Art with a didactic agenda often fails by succeeding - once we learn the message, we lose interest in the messenger. Fortunately, the animal night spirits here disguise their lessons *for* Goshu as requests for favors *from* Goshu. They never explain themselves. Even for the viewer who gets the point before Goshu, the film will deserve at least a second viewing to appreciate the teacher's cunning.
Goshu begins the film as a *mediocre* professional cellist (so his playing may already sound pretty good to a child beginner!). He already shows dedication to practicing; the film carries a message more subtle than the mere value of hard work.
The spirits aim to teach the higher values of music. Indeed it takes a pretty good ear, at first, even to hear the difference they make. Sufficient ambiguity surrounds their didactic message that no one should find the film heavy handed. As subtle as its message about music itself, the movie really speaks to the art of teaching (hence didactic of the second order!).

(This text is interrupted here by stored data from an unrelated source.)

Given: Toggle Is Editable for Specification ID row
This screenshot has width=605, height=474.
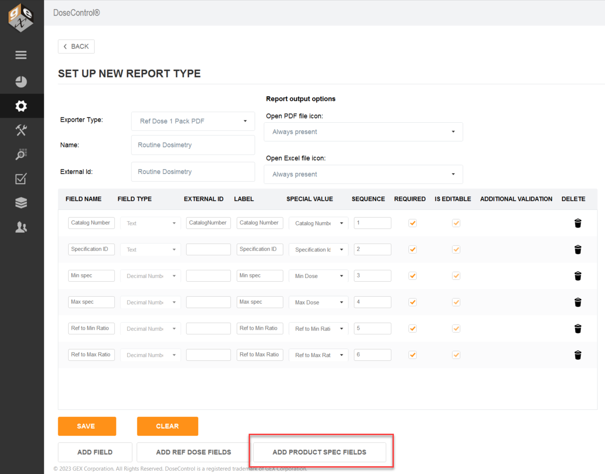Looking at the screenshot, I should tap(456, 250).
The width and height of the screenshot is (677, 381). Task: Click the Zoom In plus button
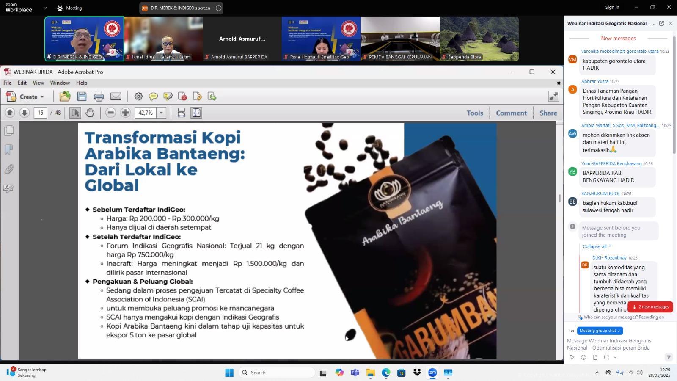pos(125,113)
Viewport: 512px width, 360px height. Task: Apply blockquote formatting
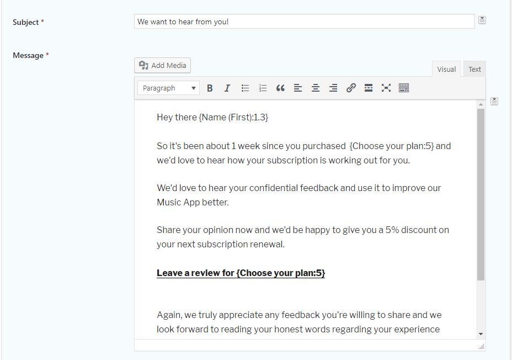pos(280,88)
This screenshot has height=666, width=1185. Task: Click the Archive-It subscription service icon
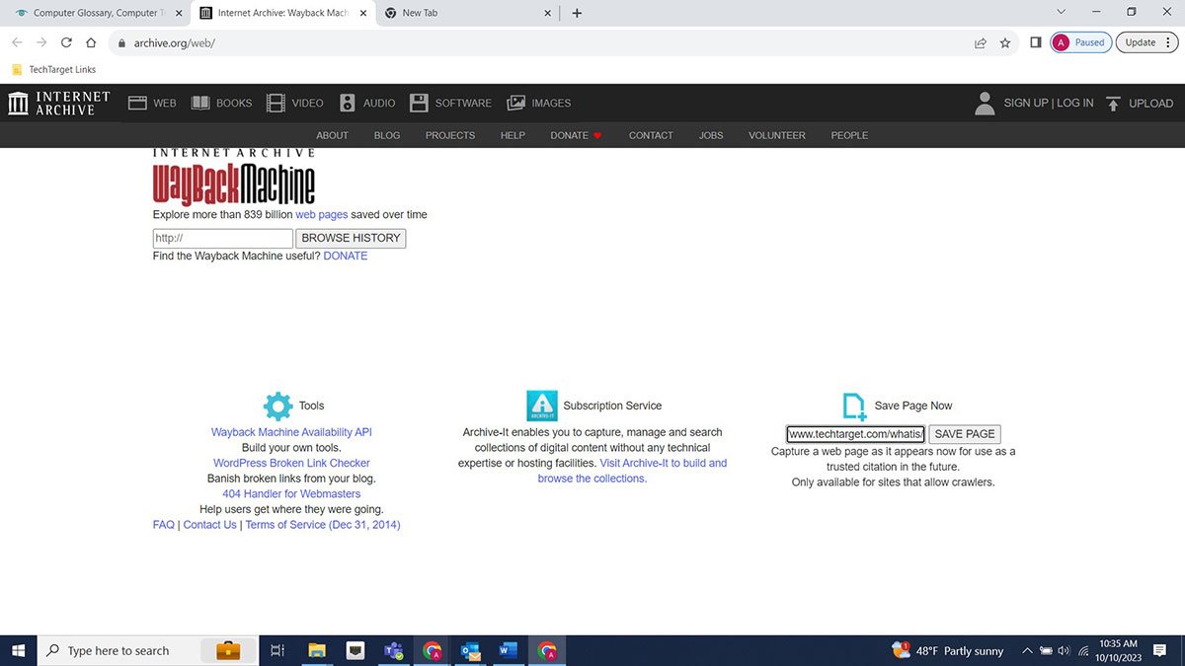(x=542, y=406)
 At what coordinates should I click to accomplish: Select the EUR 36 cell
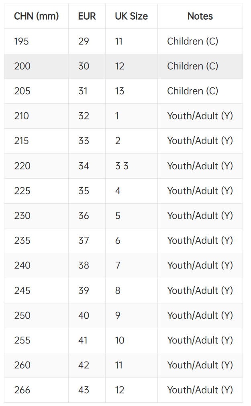84,216

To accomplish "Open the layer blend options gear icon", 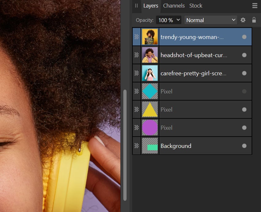I will click(x=243, y=20).
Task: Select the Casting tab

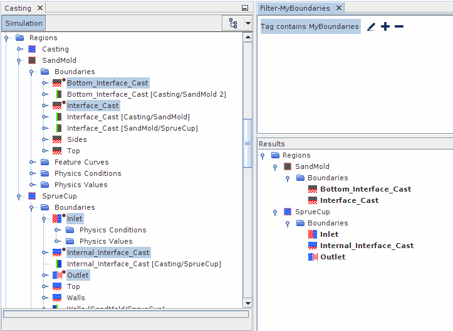Action: click(x=18, y=8)
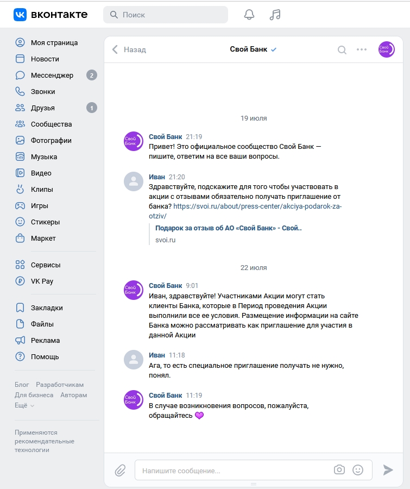Click the notifications bell icon
This screenshot has height=489, width=410.
249,15
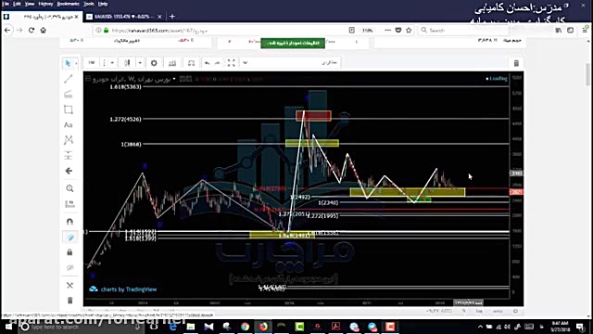The width and height of the screenshot is (593, 334).
Task: Click the fullscreen chart icon
Action: (x=231, y=63)
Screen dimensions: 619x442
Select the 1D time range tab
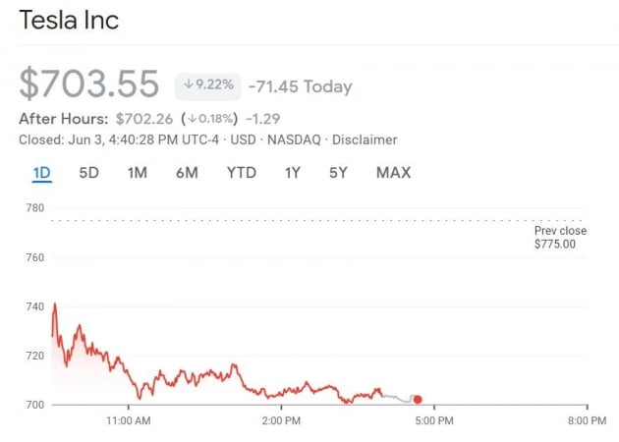[41, 173]
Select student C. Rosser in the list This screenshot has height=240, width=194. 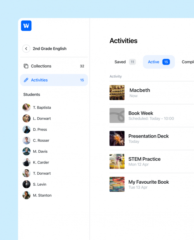(x=36, y=140)
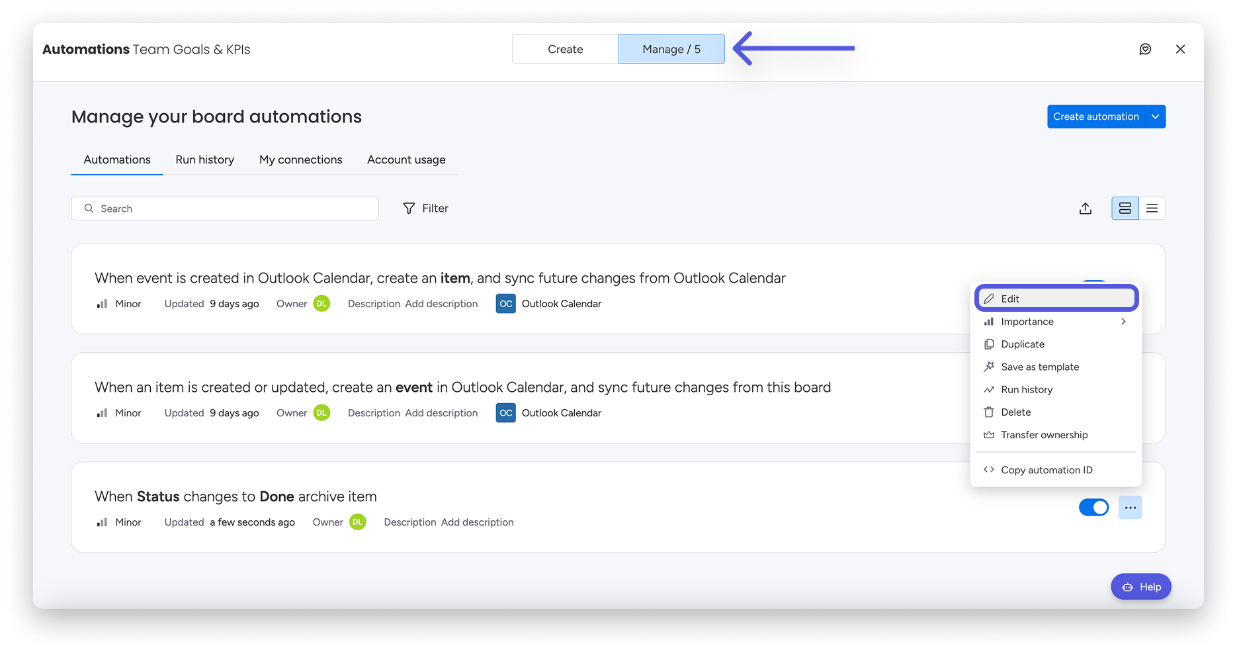Choose Duplicate in the context menu
Image resolution: width=1237 pixels, height=652 pixels.
[x=1023, y=344]
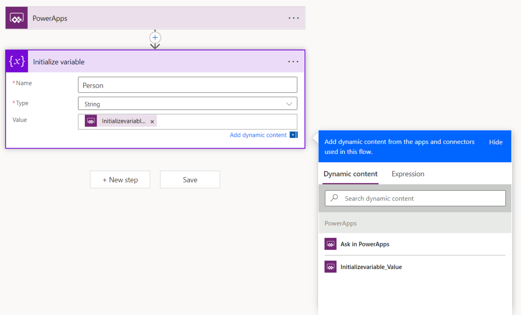Click the PowerApps trigger connector icon
The height and width of the screenshot is (315, 521).
click(16, 18)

I suspect that a Japanese viewer will immediately understand the animals as (potentially menacing) supernatural spirits (rather like denizens of dreams), and thus understand Goshu's initial violent hostility to his actually friendly visitors. If one misreads the visitors as mere (fantasy) animals, Goshu's reactions to them just seem monstrous. In other words Disney would expect you to suspend disbelief in the presence of a talking cat (not to mention a person who so quickly finds it natural to talk to a talking cat), but Goshu knows cats don't talk, though spirits, manifestations of our inner demons, very well may. A young Western child watching this film might find it useful or even comforting to have this explained in advance!